Saralee Perel

Giant Pumpkin Weigh-Off

My Favorite Year at the Giant Pumpkin Weigh-Off

               

 

Picture this.  A gorgeous, clear autumn day.  A New England county fair.  A bunch of big geeks panting next to their humongous pumpkins.  There you have it.  The Topsfield Fair Giant Pumpkin Contest.

 

“Do you think we’ll make the top five?”  Bob asks.

 

“Yes, of course, dear.”  I patted him on the back, just above the stupid smiley-face pumpkin embroidered on his dayglow orange sweatshirt.

 

A hush came over the crowd in the huge exhibition hall.  We heard the rumbling of a tractor.

 

“This guy could break the world record,” whispered Bob.

 

“Really?  Doing what?”  He gave me a look. 

 

A big brawny man, wearing a paper mache pumpkin on his head, drove the tractor to the center of the arena.  The crowd was silent.  On the flatbed, was a really gigantic round object covered by a green tarp.

 

“Does he cover it so no one will know what it is?” I asked.  Another look.

 

All right.  I’m a co-dependent wife of a pumpkin pusher.  It’s not an easy life.  I’ll explain.

 

Some farmer in Nova Scotia sells GIANT pumpkin seeds.
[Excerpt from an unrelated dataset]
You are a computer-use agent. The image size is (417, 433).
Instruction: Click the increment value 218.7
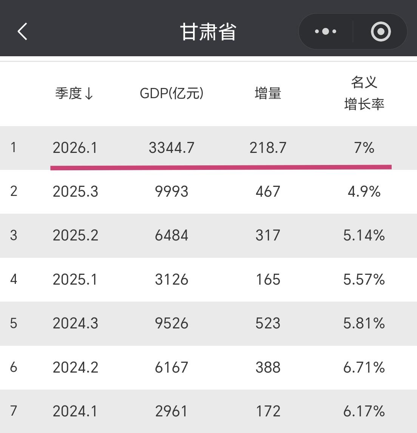coord(268,148)
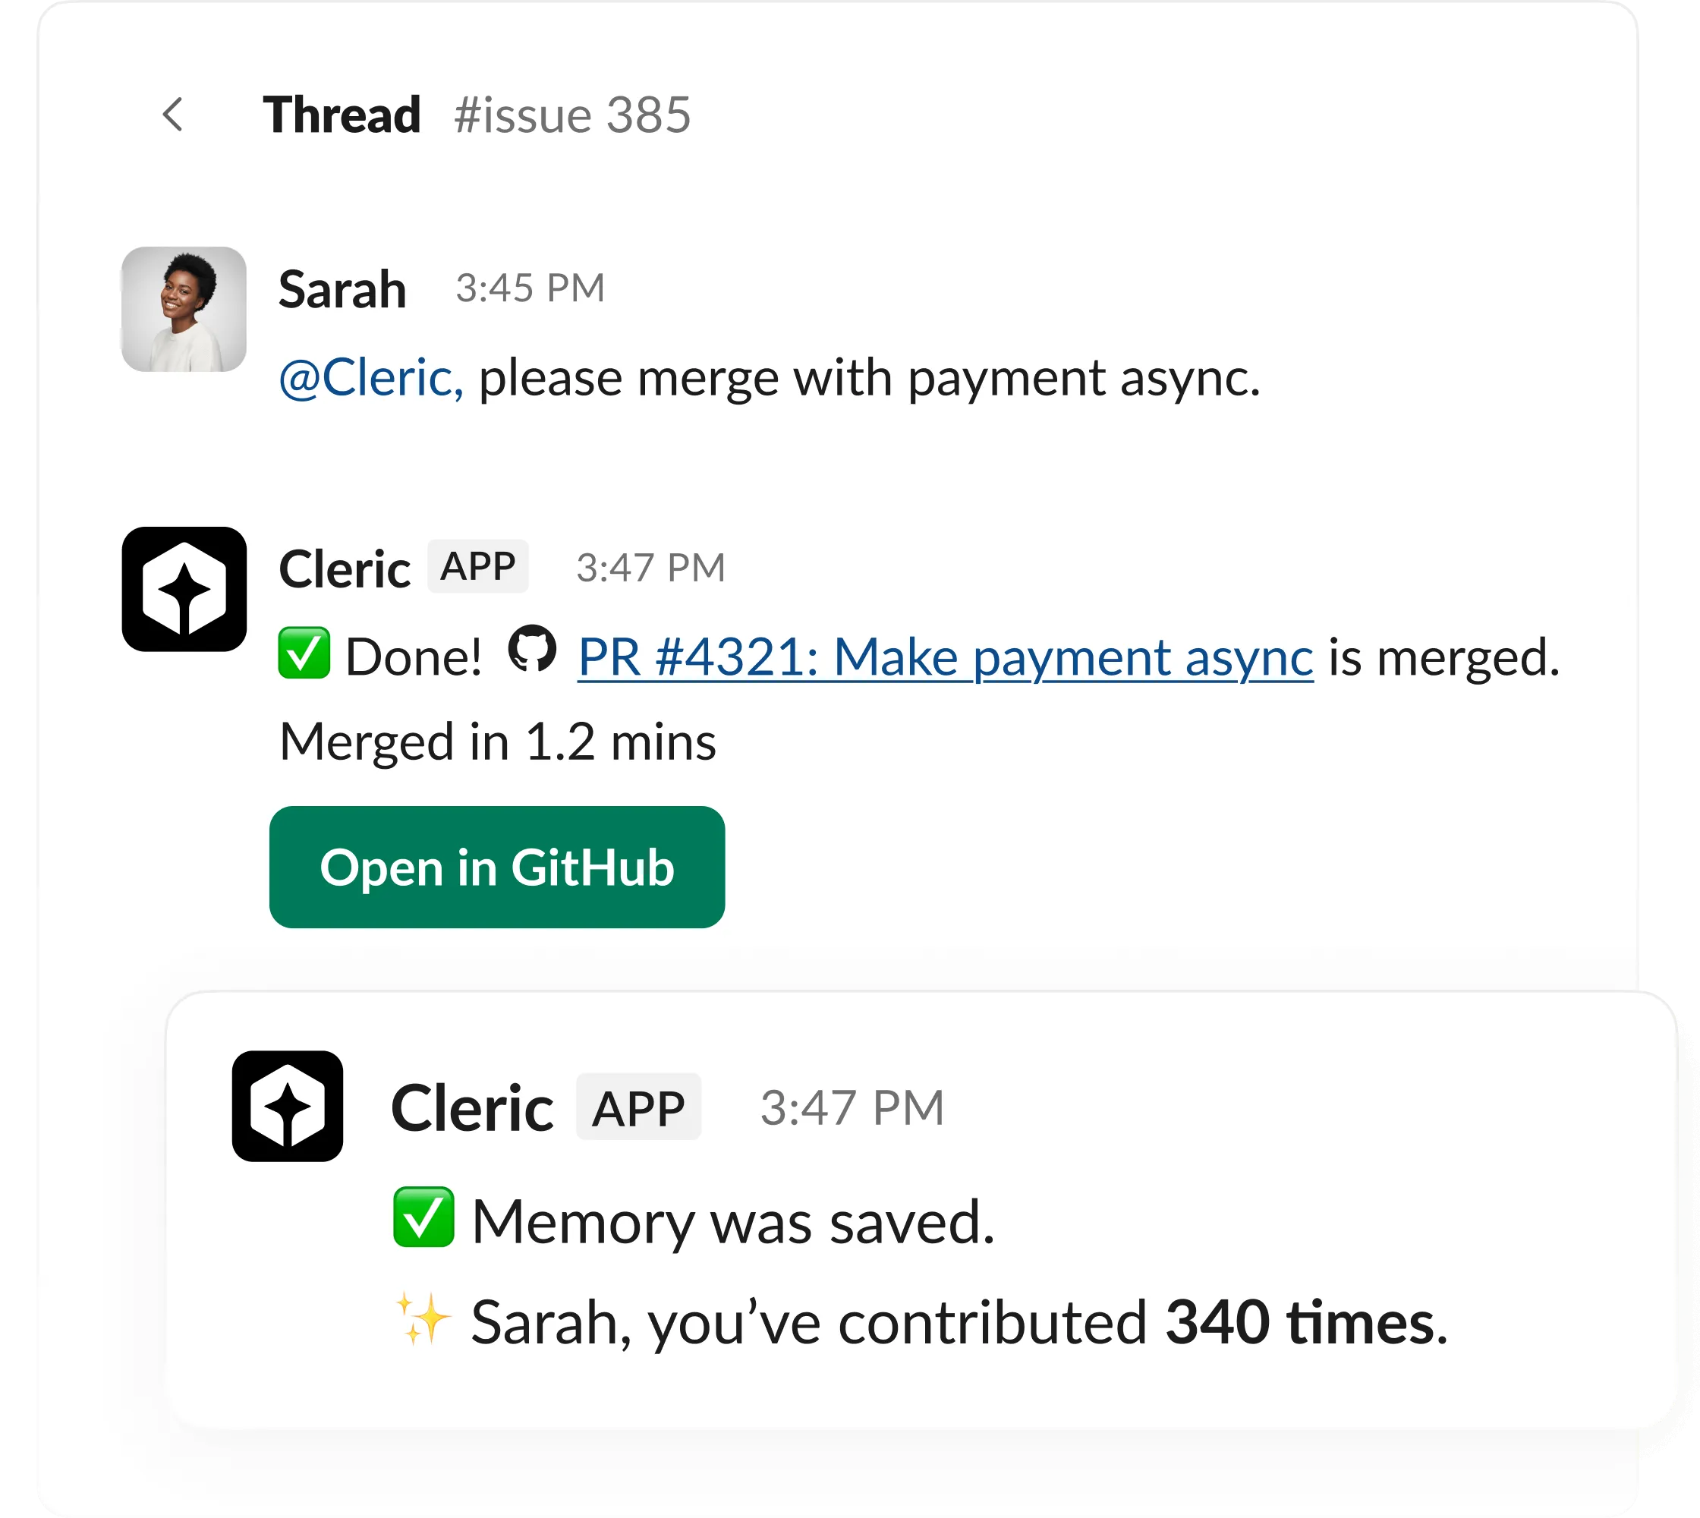
Task: Click the Thread header title
Action: (341, 115)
Seven seeds from a three hundred pound pumpkin costs five dollars.  But for ten dollars, he’ll send (the same size) seeds from an eight hundred pound pumpkin.  Now, Bob believes there really are two different piles of seeds in this guy’s barn.

 

When they come, he handles them like day-old ducklings.  Eventually, they sprout between damp paper towels which he keeps on the sunny window sill behind the sink.  Once he forgot to tell me this.  I was wiping a spill from the cat’s food bowl.

 

“HEY!!”

 

I jumped and hit my head on the kitchen table.

 

“Give me that!”  His face was contorted like an angry gargoyle.

 

I gave him the towel filled with wet cat food.  He cradled it and picked out a sprouted, but broken, seed.

 

“I’m really sorry, Bob.”  But he couldn’t hear.  He solemnly walked away, all the time looking down at the dead seed. 

 

Thankfully, more sprouted.

 

Early one morning, before the bees wake up, he cross-pollinates two flowers from different pumpkins.  During this, he whispers.

 

“Are you talking dirty to your pumpkins again, Bob?”  I ask him this every year, and he never answers me.

 

“Next time, we’ll take a turkey baster and inject the pumpkin with water so it weighs more,” I said, as we watched eight men lift the would-be record setter’s pumpkin onto the scale. 

 

Channel Five’s camera crew was recording, as I put it, “REALLY, REALLY important history in the making.”  A man in an orange tuxedo, who ought to have a professional do his psychological profile, took the microphone and declared him the winner.

 

“I want a recount!” I yelled, as Bob pulled me back.

 

“You’re a terrible sport.”

 

“But I want you to win,” I said, realizing instantly, but too late, that Mr. Cliché Man would appear.

 

“You know winning isn’t everything.”

 

“Yes it is, Bob.”

 

“No, it’s not.”  And he took my hand.  We walked out of the building and into the mainstream of the county fair.  The deep autumn sunlight sparkled off the bees surrounding the apple-crisp seller.  As we tasted the cold vanilla ice cream covered with sweet oats and hot apples, the Topsfield Parade of Children (all dressed like scarecrows) came laughingly our way, through the narrow aisle past the lady selling blueberry jam.

 

I looked up at my husband who was thoroughly enjoying the moment, while feeling the glow of the day’s camaraderie and the pride of his accomplishment, all the while with ice cream on his mustache.  This was truly the best year of all.